I have spent the last week in Santa Clara attending the IoT World conference hoping to see what was new and exciting in the world of IoT. After tracking this sector for a while now it has been interesting to see all the new platforms (512 and counting) and startups that have popped up.
While I found the keynotes a great window on possible new products by companies I did get a sense that security and privacy did not get the air time it deserves. I attended many of the security sessions and, while interesting, they were more focused on product plugs versus real discussions on how to design and build security into a product. It was more buy my product or platform and you will be secure. That is scary proposition especially when vendor generated standards are used as guideline for self assessment. Lets be clear folks, vendors have their best interest at heart not yours when it comes to security.
I was also troubled by vendors stating that if customers just pay more they can add security. This is the wrong view from an executive and security perspective. The right view, in my humble opinion, should be here is what we identified as the threat profile for our products and solutions and here is how we designed security and privacy into our products and services from day one. Oh and it did not significantly increase the price of the product!
I really wanted to tell some of the top brass that lawyers are attending ISO security standards meetings globally and are planning to use standards such as those in ISO/IEC SC 27 and IEC 62443 as the base line for controls that will be expected in IoT solutions. In the event of a compromise or data breach and the ensuing lawsuit, these same corporations will be held to task on how they meet these requirements and controls. So by all means keep working on your vendor association standards but realize the actual yardstick are the ISO/IEC standards.
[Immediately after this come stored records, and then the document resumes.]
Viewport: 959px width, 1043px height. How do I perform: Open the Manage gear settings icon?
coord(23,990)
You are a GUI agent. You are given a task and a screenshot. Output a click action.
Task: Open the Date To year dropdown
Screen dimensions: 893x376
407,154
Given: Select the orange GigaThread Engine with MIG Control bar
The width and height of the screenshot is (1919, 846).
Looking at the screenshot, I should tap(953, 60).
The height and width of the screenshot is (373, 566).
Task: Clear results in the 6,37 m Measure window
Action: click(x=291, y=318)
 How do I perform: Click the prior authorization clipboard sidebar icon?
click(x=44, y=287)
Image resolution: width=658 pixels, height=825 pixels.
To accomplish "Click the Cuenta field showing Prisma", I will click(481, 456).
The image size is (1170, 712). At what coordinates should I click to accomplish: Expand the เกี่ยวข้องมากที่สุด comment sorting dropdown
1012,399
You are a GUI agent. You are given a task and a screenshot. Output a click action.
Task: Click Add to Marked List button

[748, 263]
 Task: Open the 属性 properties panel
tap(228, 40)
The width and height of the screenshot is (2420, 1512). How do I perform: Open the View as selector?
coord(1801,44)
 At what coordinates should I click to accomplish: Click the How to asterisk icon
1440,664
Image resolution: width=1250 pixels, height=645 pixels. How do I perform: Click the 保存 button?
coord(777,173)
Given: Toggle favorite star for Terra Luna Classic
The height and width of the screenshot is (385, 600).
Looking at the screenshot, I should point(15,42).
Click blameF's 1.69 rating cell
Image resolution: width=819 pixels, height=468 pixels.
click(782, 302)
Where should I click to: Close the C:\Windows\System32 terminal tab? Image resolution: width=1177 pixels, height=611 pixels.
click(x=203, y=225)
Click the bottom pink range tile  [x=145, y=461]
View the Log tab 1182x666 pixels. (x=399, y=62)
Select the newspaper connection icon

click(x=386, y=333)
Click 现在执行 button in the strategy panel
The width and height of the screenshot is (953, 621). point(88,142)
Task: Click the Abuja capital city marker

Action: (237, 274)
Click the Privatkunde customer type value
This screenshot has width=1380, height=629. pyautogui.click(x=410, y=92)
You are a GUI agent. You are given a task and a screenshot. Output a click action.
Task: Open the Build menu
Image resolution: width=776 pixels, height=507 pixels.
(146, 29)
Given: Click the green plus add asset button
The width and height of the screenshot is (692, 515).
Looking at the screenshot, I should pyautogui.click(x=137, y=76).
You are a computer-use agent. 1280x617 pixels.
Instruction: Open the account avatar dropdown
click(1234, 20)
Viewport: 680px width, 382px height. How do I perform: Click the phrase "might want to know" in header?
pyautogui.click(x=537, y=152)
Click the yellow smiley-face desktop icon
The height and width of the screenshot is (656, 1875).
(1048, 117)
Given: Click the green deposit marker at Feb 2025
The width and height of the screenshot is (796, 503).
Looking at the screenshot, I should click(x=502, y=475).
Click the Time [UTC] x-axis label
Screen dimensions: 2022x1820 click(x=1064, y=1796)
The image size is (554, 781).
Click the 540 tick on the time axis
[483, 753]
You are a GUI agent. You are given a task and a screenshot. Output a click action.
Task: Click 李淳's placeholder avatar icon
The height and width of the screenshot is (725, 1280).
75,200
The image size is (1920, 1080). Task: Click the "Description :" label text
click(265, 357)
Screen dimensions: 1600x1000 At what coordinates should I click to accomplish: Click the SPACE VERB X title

On the more positive side of conference, I really liked that NASA is going out its way to make software freely available to community. The breadth of expertise that has gone into some of this software is quite remarkable. I was also really impressed with the Samsung Artik HW and platform and how far it has developed in a short time. It really is making its mark as a contender in IIoT, smart cities and power generation sectors. I even signed up for the developer program and plan to buy some of the dev boards so we can start evaluating this platform for some of our projects. Other notable things were the use of embedded tags and sensors on products, and how to test just about every component being designed and built. If you are in Santa Clara next year, I recommend that you attend the vendor exhibit for next year’s show to see all the development and new products. It would of been good to see Apple and other product companies show where they going in these areas but I will keep my fingers crossed for next year.